▶ **練習問題**
1. イラク情勢を扱うニュースについての文章で、イラク情勢が「重要な問題の1つ」ではなく「中心的な問題」に位置づけられるようになった理由を、1〜3文で説明してください。
2. イラク情勢を扱うニュースについての文章を、最後の文の後から書き継げ。

また、そのように動いてきた(=積み重ねてきた)動機を説明しておきたいという気持ちが私自身にもありますので、この機会にまとめてみることにしたわけです。

先ほどの続きになります・・・。 ニュースを始めた頃はまだ、イラク情勢に力を入れざるをえないものの、イラク問題に今ほど集中するつもりはなく、イラク情勢を重要な1つとして位置づけつつ、他の問題も多面的にかかわっていきたいと考えていました。しかし、アメリカが本格的なイラク侵略を始めるなかで、今のような形・構成にならざるをえませんでした。つまり、日本における他のものもろの政治・社会問題や国際情勢とのつながりを考えるうえで、イラク情勢が重要なカギとなったために、重要な問題の1つというより、中心的な問題に位置づけることになったのでした。

したがって、当初の意図とは異なりましたが、不本意という感じはまったくありません。

「イラクへの特別の思い入れ」というのと、似ているといえば似ていますが、上記のような経過なので、ある時点で「特別の思い入れ」なるものがあってというのとは違って、イラク情勢の方が特別に力点を置かざるをえない問題になってきたという事態の推移として受けとめてほしいと思っています。もっとも、イラクを訪問したりして、イラクの人々の気さくさというか、人なつっこいような親切さ、その奥にある知性や人間性にひかれていった面は否定できず、その意味ではある種の「思い入れ」がないわけでもありません。

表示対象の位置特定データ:
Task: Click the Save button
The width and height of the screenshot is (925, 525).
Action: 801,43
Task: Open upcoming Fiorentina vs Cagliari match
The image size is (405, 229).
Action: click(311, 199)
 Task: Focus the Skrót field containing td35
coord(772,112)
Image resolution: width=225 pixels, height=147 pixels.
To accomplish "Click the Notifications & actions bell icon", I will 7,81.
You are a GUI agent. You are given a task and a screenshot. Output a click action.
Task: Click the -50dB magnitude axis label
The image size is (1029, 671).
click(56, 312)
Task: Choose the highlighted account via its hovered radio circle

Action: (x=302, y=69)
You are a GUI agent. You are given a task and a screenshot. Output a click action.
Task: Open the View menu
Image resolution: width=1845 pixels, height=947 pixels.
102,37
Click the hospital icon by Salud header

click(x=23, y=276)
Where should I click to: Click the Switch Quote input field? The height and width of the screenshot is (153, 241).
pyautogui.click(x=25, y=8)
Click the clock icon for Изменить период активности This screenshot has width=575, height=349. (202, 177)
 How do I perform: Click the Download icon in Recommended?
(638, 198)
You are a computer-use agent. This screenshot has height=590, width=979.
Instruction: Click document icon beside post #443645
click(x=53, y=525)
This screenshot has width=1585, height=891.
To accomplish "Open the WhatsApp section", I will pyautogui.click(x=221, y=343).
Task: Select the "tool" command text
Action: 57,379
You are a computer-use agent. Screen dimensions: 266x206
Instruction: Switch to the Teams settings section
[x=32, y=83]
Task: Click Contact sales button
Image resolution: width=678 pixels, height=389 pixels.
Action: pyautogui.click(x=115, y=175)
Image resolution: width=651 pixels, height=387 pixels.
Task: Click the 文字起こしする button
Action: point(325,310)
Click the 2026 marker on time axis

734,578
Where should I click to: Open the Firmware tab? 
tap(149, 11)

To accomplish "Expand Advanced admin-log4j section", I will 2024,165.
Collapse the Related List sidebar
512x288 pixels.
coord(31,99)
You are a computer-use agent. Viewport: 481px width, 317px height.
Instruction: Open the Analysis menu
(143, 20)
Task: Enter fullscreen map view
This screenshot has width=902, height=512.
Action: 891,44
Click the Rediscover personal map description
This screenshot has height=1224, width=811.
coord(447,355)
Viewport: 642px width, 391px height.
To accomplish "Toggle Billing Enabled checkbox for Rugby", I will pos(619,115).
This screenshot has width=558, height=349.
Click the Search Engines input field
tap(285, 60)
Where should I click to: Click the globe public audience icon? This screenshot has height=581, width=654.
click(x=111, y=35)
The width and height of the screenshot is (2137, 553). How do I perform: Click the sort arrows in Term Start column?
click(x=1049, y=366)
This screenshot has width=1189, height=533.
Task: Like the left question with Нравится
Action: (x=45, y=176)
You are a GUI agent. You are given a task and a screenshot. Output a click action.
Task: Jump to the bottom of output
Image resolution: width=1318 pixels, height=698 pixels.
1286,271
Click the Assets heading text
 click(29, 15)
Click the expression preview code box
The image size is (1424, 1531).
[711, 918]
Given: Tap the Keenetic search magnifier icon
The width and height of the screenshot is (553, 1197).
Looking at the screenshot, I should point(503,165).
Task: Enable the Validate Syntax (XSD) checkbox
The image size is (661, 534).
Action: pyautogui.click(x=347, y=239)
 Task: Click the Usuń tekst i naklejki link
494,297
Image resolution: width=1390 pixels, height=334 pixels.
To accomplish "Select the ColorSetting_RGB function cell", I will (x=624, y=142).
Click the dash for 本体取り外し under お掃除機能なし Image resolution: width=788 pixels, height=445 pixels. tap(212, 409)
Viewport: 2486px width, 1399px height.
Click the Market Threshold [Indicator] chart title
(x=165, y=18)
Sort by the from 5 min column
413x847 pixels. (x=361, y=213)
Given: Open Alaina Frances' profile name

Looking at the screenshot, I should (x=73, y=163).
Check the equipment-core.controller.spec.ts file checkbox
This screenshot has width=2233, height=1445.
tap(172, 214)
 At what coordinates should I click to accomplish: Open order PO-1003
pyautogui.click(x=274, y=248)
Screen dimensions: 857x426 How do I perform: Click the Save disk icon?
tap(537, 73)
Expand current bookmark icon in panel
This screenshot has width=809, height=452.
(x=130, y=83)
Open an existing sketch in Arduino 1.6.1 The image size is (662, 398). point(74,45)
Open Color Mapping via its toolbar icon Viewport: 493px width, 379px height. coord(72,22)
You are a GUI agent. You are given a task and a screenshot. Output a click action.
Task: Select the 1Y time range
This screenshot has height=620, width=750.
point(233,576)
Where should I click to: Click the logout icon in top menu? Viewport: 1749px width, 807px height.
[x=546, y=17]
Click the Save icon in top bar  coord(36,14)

▶ **課題別解答**
1. アメリカが本格的なイラク侵略を始めたことで、日本の政治・社会問題や国際情勢とのつながりを考えるうえで、イラク情勢が重要なカギとなったためである。そのため、当初は他の問題にも多面的にかかわるつもりだったが、イラク情勢を中心に据えた今の形・構成にならざるをえなかった。

2.
始めた動機としてもう1つあげておきたいことは、2001年の9・11に至るまでの過程で、1991年の湾岸戦争以来、イラク側からのメッセージに直接触れる機会があったことに関係します。商業マスコミで伝えられないその種の情報に接すると、いかにアメリカ歴代政府の主張が間違っているか、それを鵜(う)呑みにする報道が間違っているかを知ることができました。だから、9・11以降のイラク情勢については、現実に目の前でおこなわれる世界規模での大いなる真実の偽装を明らかにしなければならないし、そのことに気づかなかった人々がやがて気づいたときに、認識を整頓するためにも、真実の側からの記録が必要だろうと思ってきました。

真実が覆い隠されたもとで侵略戦争という大事件が目の前で起こっているときに、知らせたいという気持ち、知った以上は他の人々にも知らせなくてはならないという義務感めいたもの、古い言葉を持ち出すなら、「義を見てせざるは・・・」という気持ちに似たものでした。

以上がイラク情勢ニュースを始めた動機とその契機となったものです。

ブッシュドクトリンに対する嫌悪感が「ある」か「ない」かと問われるなら、「ある」と回答しますが、それはイラク情勢ニュースを始めた動機ではありません。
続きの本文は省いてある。